RECORDS FOR THIS TASK.
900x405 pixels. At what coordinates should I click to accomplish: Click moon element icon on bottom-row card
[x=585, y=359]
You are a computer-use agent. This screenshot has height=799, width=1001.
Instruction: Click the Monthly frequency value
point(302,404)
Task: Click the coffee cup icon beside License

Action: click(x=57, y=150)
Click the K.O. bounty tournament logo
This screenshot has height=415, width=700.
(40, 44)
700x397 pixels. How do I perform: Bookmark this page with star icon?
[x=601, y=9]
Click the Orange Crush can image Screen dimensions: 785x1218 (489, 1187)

--

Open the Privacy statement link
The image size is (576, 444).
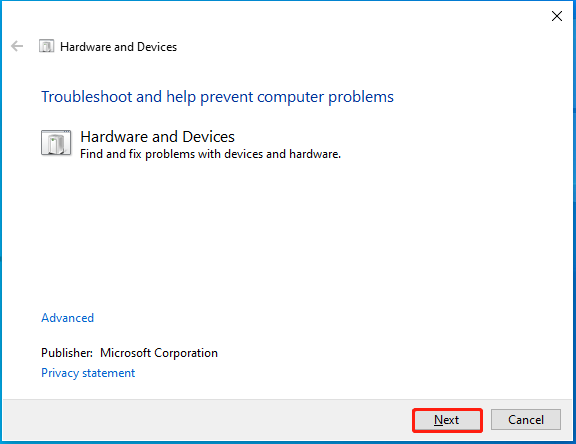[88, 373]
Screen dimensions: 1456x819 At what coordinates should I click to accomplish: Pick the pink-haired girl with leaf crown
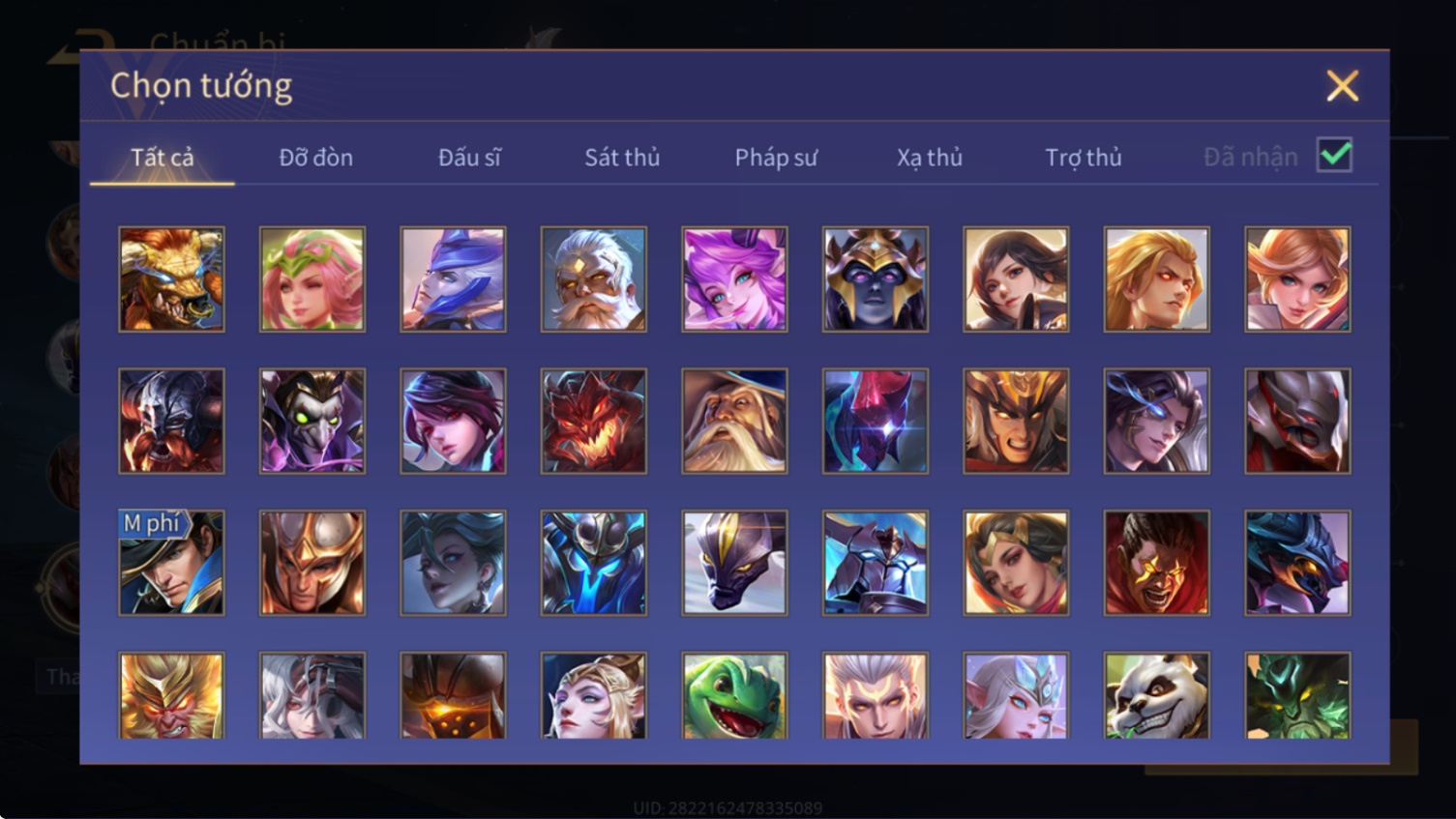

WHAT THIS TASK INVOLVES.
For each line in the material above that contains the string "dimensions", make a copy.

EXPECTED OUTPUT.
Click the Orange Crush can image Screen dimensions: 785x1218 (489, 1187)
Screen dimensions: 1456x819 At what coordinates should I click to accomplish: Pick the pink-haired girl with leaf crown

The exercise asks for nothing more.